Phyllis Irene Elizabeth Marshall (4 November 1921 – 2 February 1996) was a Canadian singer and actor. She was one of the first Canadian television stars, described by Encyclopedia of Music in Canada as a "pioneer among black Canadian performers".

Her singing career started at age 15 and included stage work in Canada and US, as well as television and radio work for CBC, CTV and the BBC.

Her 1964 LP That Girl won a Juno Award.

== Early life and education ==
Phyllis Irene Elizabeth Marshall was born to American parents on 4 November 1921 in Barrie, Ontario. As a child she studied piano and was a promising track athlete, setting the Canadian record for the girls' 100-yard dash. The family moved to Toronto where she attended Runnymede secondary school.
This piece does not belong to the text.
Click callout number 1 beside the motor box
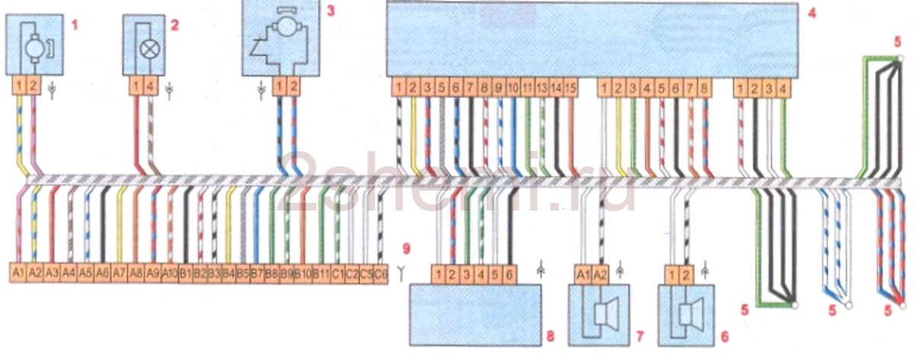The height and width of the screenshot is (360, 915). tap(74, 25)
She was inspired to get into show business after winning a high school talent contest.

== Career ==
At the age of 15 years, Marshall made her singing debut on Toronto radio station CRCT, and later performed on CBC Radio with Percy Faith. She performed in the Silver Slipper nightclub in Toronto in September 1938. Her career as a performer took off when her dreams of competing as a sprinter at the Olympics were cut short by the start of World War II and cancellation of the 1940 games.

Throughout the 1930s and 1940s she sung jazz, touring the US with the Cab Calloway Orchestra and performing on stage in Toronto at venues such as the Park Plaza Hotel. Starting in 1949 and through until 1952, she was a regular performer on the CBC Radio show initially called Blues for Friday later called Starlight Moods. She was also a regular performer on the CBC Television show Cross-Canada Hit Parade, which aired between 1955 and 1960. In 1959, she appeared on a BBC television show The Phyllis Marshall Special.
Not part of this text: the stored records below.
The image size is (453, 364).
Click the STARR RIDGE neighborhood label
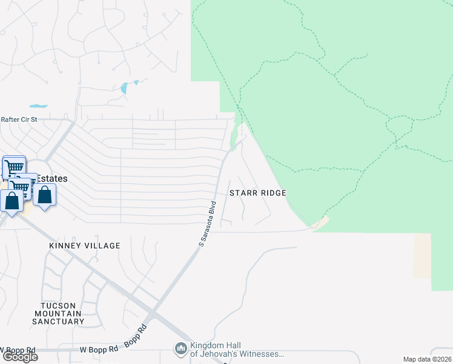tap(257, 192)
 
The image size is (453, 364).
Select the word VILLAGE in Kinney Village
tap(103, 246)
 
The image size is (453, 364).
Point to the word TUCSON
tap(58, 305)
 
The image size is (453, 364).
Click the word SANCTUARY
tap(58, 321)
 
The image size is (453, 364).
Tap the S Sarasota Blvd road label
tap(208, 223)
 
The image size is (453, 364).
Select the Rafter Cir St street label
tap(19, 120)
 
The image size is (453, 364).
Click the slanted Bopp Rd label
tap(139, 334)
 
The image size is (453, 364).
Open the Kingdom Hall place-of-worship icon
tap(180, 349)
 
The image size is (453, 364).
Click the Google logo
tap(19, 357)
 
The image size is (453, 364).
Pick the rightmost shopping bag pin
tap(45, 195)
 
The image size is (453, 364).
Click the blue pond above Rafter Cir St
tap(125, 88)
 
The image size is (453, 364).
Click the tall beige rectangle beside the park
tap(422, 255)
Her acting career started in 1956 when she first performed at the Crest Theatre in Toronto. She appeared in a CBC production of The Amen Corner, as well as the CBC Television show Paul Bernard, Psychiatrist and the CBS/CTV show Night Heat.
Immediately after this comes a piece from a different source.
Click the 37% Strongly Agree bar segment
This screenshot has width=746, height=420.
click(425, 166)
In 1964, she released the jazz album That Girl which won a Juno Award.

She was one of the first Canadian television stars, and was described by Encyclopedia of Music in Canada as a "pioneer among black Canadian performers". In a CBC interview in 1960 she said that racial prejudice hadn't been a problem for her in Canada or Europe, but that she had experienced issues when touring in the US.

== Family life and death ==
Marshall was married twice, including to CBC staffer Ed McGibbon and lived in the Rosedale neighbourhood of Toronto, Ontario.

She had a daughter, Sharon Lee Marshall, who worked as a model.

Marshall died on 2 February 1996 aged 74 in Toronto.